The smile faded. "We're goin' to be married," said he sternly, and
they rode on.
They were married by the justice, a pleasant, silent fellow, who with
Western courtesy, asked no more questions than were absolutely
needful, and in fifteen minutes Joan mounted her horse again, a ring
on the third finger of her left hand.
"Now," said Pierre, standing at her stirrup, his shining, smoke-blue
eyes lifted to her, his hand on her boot, "you'll be wantin' some
things--some clothes?"
"No," said Joan. "Maud went with me an' helped me buy things with my
pay just yesterday. I won't be needin' anything."

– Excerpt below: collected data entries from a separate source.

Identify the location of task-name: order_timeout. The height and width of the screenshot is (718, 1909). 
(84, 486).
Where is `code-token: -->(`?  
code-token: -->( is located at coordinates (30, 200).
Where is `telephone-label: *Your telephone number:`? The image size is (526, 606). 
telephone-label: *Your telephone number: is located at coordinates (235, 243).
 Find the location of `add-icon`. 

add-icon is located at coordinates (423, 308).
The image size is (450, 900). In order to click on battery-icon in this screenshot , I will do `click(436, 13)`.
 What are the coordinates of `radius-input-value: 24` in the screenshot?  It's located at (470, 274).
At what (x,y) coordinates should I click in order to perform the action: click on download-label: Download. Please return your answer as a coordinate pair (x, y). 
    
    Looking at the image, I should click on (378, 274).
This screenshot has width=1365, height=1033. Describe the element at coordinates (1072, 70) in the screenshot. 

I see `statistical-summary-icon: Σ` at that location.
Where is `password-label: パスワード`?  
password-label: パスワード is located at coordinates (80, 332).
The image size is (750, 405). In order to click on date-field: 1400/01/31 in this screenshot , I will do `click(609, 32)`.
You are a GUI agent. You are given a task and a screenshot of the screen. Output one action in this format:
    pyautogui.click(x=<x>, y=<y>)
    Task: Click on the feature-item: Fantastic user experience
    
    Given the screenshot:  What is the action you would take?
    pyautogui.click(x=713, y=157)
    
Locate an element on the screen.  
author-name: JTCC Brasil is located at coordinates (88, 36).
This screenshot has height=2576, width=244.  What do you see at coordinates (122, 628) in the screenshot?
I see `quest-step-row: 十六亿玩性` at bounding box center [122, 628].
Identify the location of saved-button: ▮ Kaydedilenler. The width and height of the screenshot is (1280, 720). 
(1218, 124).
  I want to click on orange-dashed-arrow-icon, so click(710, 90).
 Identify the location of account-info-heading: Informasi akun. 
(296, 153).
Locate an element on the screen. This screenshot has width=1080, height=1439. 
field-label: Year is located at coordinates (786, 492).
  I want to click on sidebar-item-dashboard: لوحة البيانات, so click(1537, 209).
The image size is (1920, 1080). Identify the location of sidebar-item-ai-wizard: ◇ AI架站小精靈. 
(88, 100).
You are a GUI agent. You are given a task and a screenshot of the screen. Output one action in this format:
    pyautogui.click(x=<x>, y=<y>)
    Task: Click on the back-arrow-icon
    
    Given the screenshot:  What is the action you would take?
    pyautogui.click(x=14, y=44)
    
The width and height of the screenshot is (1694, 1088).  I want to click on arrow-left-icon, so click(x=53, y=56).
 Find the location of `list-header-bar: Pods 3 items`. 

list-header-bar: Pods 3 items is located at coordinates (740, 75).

"All right," said he. "We're off, then!" And he flung himself with a
sudden wild, boyish "Whoopee!" on his pony, gave a clip to Joan's
horse and his own, and away they galloped, a pair of young, wild
things, out from the town through a straggling street to where the
road boldly stretched itself toward a great land of sagebrush, of
buttes humping their backs against the brilliant sky. Down the valley
they rode, trotting, walking, galloping, till, turning westward, they
mounted a sharp slope and came up above the plain. Below, in the heart
of the long, narrow valley, the river coiled and wandered, divided and
came together again into a swift stream, amongst aspen islands and
willow swamps. Beyond this strange, lonely river-bed, the cottonwoods
began, and, above them, the pine forests massed themselves and strode
up the foothills of the gigantic range, that range of iron rocks,
sharp, thin, and brittle where they scraped the sky.
At the top of the hill, Pierre put out his hand and pulled Joan's
rein, drawing her to a stop beside him.
"Over yonder's my ranch," said he.
Joan looked. There was not a sign of house or clearing, but she
followed his gesture and nodded.
"Under the mountains?" she said.
"At the foot of Thunder Canyon. You can see a gap in the pines.
There's a waterfall just above--that white streak. Now you've got it.
Where you come from 's to the south, away yonder."
Joan would not turn her head. "Yes," said she, "I know."
Suddenly tears rushed to her eyes. She had a moment of unbearable
longing and regret. Pierre said nothing; he was not watching her.
"Come on," said he, "or your father will be takin' after us."
They rode at a gallop down the hill.